Anonymous wrote:Anonymous wrote:(sympathetic C Jew again) To note the kids will be halachically Jewish (lets leave off with the "culturally Jewish" BS - the kids won't be speaking Yiddish, vaguely aware of Judaism is not "culturally Jewish") and at some point may have curiosity about Judaism. If you, OP, are involved in their lives, and can model a happy successful O life, they may be drawn either to O, or at least to some more Torah focused life.
I would also suggest you talk with an Orthodox rabbi familiar with the situation among non O in America (IE a mainstream modern O rabbi, esp one familiar with BT issues) Not sure a rabbi in Israel would be a good source on the sociology, even if you follow them on halacha.
Wow, you and the OP are really making religious Jews look bad.
"Cultural Jewish" BS? You realize most Orthodox Jews consider Conservative Judaism to be BS and not really Jewish, right?
Maybe lay off the judgment a little about how others engage with Judaism?
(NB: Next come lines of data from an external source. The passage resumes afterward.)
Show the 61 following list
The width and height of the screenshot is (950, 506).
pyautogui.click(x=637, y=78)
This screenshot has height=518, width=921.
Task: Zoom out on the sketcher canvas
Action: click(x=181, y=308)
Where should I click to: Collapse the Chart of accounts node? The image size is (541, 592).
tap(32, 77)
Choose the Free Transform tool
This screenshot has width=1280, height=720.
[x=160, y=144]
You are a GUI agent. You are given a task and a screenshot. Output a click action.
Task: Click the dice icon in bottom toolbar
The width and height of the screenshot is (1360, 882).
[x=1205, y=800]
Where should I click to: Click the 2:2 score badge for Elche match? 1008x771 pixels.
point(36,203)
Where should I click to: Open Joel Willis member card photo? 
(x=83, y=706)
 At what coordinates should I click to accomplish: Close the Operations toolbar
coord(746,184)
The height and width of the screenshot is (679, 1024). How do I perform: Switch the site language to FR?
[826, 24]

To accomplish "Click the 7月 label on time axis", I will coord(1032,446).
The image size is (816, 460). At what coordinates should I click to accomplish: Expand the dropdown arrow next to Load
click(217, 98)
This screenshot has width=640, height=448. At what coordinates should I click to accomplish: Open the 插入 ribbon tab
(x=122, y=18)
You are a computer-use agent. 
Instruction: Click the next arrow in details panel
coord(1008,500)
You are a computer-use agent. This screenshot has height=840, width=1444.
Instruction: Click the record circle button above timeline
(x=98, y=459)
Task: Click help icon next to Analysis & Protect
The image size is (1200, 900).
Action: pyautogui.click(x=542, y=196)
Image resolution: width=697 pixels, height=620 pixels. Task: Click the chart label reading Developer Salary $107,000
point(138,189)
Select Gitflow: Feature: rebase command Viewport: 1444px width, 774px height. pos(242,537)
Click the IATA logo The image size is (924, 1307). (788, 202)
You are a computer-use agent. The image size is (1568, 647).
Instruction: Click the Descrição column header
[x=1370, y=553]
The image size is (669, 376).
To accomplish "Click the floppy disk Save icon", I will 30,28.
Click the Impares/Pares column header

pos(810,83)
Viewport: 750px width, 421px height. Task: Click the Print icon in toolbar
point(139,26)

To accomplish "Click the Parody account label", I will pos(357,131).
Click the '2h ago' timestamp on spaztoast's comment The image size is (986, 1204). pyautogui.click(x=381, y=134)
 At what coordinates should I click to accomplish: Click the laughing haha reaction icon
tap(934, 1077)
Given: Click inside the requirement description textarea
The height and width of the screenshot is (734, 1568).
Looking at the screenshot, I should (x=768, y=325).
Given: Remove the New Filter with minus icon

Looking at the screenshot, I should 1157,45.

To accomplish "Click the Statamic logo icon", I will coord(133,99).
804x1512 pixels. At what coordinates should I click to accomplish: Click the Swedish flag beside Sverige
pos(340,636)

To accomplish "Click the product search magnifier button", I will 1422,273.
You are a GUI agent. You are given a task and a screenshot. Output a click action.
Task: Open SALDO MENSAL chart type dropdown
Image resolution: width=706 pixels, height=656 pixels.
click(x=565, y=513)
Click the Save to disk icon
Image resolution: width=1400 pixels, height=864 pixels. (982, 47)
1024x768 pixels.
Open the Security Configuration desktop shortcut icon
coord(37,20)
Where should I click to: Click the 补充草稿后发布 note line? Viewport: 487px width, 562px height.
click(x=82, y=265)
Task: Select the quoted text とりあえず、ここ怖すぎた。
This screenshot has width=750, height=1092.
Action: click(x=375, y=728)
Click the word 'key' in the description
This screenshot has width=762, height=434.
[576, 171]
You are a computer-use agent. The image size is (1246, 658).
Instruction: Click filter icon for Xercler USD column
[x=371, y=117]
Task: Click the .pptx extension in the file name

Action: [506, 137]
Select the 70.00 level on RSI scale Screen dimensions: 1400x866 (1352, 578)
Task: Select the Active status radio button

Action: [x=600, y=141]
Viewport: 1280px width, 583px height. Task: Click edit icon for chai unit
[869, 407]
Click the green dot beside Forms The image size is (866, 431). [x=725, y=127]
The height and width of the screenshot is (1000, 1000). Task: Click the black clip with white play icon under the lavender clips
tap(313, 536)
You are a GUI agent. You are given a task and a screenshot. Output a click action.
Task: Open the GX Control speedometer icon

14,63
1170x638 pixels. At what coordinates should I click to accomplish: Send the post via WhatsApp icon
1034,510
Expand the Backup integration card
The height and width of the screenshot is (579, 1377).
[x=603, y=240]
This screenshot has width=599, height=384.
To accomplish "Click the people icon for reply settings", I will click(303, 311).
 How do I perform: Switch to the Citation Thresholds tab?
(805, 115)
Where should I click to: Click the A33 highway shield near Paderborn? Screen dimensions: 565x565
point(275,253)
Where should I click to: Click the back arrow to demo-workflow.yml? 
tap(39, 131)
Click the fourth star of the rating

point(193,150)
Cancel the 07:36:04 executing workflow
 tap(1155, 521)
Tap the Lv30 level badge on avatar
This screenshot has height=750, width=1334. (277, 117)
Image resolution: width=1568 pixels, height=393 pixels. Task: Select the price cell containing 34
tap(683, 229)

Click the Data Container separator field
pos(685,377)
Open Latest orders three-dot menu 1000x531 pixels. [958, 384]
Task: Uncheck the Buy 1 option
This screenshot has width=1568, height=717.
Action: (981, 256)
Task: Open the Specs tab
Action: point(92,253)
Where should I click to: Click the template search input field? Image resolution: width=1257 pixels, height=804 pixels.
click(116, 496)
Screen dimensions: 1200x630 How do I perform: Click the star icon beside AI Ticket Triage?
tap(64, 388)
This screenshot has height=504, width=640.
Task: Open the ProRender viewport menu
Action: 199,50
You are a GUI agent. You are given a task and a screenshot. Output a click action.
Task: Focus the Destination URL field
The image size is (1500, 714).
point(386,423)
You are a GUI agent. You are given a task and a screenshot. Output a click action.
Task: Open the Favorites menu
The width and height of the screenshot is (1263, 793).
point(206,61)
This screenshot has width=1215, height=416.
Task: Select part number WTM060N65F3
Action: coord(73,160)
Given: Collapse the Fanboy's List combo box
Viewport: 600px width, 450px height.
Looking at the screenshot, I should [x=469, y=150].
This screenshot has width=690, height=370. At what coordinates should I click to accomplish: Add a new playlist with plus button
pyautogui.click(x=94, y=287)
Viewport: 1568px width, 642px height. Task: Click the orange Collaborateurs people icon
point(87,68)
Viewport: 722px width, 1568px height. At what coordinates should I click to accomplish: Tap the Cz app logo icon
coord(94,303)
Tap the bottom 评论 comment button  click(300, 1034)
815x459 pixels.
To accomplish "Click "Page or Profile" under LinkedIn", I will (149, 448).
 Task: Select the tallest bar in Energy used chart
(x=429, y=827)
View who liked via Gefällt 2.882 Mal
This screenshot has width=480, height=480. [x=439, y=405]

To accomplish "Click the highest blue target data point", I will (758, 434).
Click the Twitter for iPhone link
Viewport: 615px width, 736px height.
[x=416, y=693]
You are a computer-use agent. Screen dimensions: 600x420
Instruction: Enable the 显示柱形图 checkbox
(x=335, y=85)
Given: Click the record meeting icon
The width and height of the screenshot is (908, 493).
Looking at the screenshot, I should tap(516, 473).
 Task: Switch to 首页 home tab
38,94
Anonymous wrote:Anonymous wrote:(sympathetic C Jew again) To note the kids will be halachically Jewish (lets leave off with the "culturally Jewish" BS - the kids won't be speaking Yiddish, vaguely aware of Judaism is not "culturally Jewish") and at some point may have curiosity about Judaism. If you, OP, are involved in their lives, and can model a happy successful O life, they may be drawn either to O, or at least to some more Torah focused life.
I would also suggest you talk with an Orthodox rabbi familiar with the situation among non O in America (IE a mainstream modern O rabbi, esp one familiar with BT issues) Not sure a rabbi in Israel would be a good source on the sociology, even if you follow them on halacha.
So the kids are only worth being involved with if they are "halachically" Jewish through the mother? Such bullsh*t reasoning is why the numbers of Jews will decrease in the U.S. My son is not "halachically" Jewish because I (the mom) am not, but I make a lot of effort to educate him and expose him to the faith. If what you're intending is to alienate Jews and decrease your numbers, good job.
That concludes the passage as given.